In [1]:
import re
import string
import numpy as np

In [10]:
from nltk.corpus import stopwords
from nltk.stem import PorterStemmer
from nltk.tokenize import TweetTokenizer
import pandas as pd
from nltk.corpus import twitter_samples

In [12]:
import nltk
nltk.download('stopwords')
nltk.download('twitter_samples')

[nltk_data] Downloading package stopwords to /root/nltk_data...
[nltk_data]   Package stopwords is already up-to-date!
[nltk_data] Downloading package twitter_samples to /root/nltk_data...
[nltk_data]   Unzipping corpora/twitter_samples.zip.


True

# Function for preprocessing the tweets

In [6]:
def process_tweet(tweet):
  ps = PorterStemmer()
  stopwords_english = stopwords.words('english')
  tweet = re.sub(r'\$\w*','',tweet)
  tweet = re.sub(r'^RT[\s]+','',tweet)
  tweet = re.sub(r'https?:\/\/.*[\r\n]*','',tweet)
  tweet = re.sub(r'#','',tweet)

  tokenizer = TweetTokenizer(preserve_case=False,strip_handles=True,reduce_len=True)
  tweet_tokens = tokenizer.tokenize(tweet)

  tweets_clean = []
  for word in tweet_tokens:
    if(word not in stopwords_english and word not in string.punctuation):
      stem_word = ps.stem(word)
      tweets_clean.append(stem_word)
  return tweets_clean

# Function for building frequence dict for tweets

In [7]:
def build_freqs(tweets,ys):
  yslist = np.squeeze(ys).tolist()

  freqs = {}
  for y,tweet in zip(yslist,tweets):
    for word in process_tweet(tweet):
      pair = (word,y)
      if pair in freqs:
        freqs[pair]+=1
      else:
        freqs[pair]=1
  return freqs

#Preparing the data

In [14]:
all_positive_tweets = twitter_samples.strings('positive_tweets.json')
all_negative_tweets = twitter_samples.strings('negative_tweets.json')

In [15]:
test_pos = all_positive_tweets[4000:]
train_pos = all_positive_tweets[:4000]
test_neg = all_negative_tweets[4000:]
train_neg = all_negative_tweets[:4000]

In [16]:
train_x = train_pos + train_neg 
test_x = test_pos + test_neg

In [19]:
train_y = np.append(np.ones((len(train_pos),1)),np.zeros((len(train_neg),1)),axis = 0)
test_y = np.append(np.ones((len(test_pos),1)),np.zeros((len(test_neg),1)),axis = 0)

In [20]:
print("train_y.shape = " + str(train_y.shape))
print("test_y.shape = " + str(test_y.shape))

train_y.shape = (8000, 1)
test_y.shape = (2000, 1)


In [21]:
freqs = build_freqs(train_x,train_y)

print("type(freqs) = " + str(type(freqs)))
print("len(freqs) = " + str(len(freqs.keys())))
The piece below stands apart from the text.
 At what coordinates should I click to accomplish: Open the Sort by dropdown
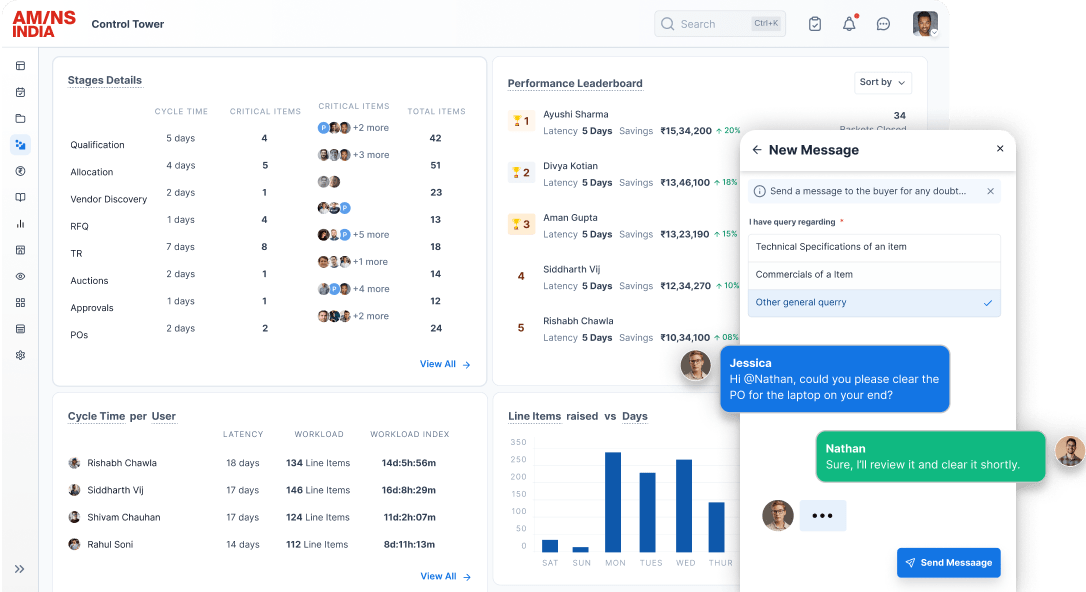pos(883,82)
type(freqs) = <class 'dict'>
len(freqs) = 11346


In [22]:
print('This is an example of a positive tweet: \n', train_x[0])
print('\nThis is an example of the processed version of the tweet: \n', process_tweet(train_x[0]))

This is an example of a positive tweet: 
 #FollowFriday @France_Inte @PKuchly57 @Milipol_Paris for being top engaged members in my community this week :)

This is an example of the processed version of the tweet: 
 ['followfriday', 'top', 'engag', 'member', 'commun', 'week', ':)']


# Creating functions for doing Logistic Regression

In [23]:
def sigmoid(z):
  h = 1/(1+np.exp(-z))

  return h

In [24]:
def gradientDescent(x,y,theta,alpha,num_iters):
  m =  x.shape[0]

  for i in range(0,num_iters):
    z = np.dot(x,theta)
    h = sigmoid(z)

    j = (-1./m)*(np.dot(y.transpose(),np.log(h))+np.dot((1-y).transpose(),np.log(1-h)))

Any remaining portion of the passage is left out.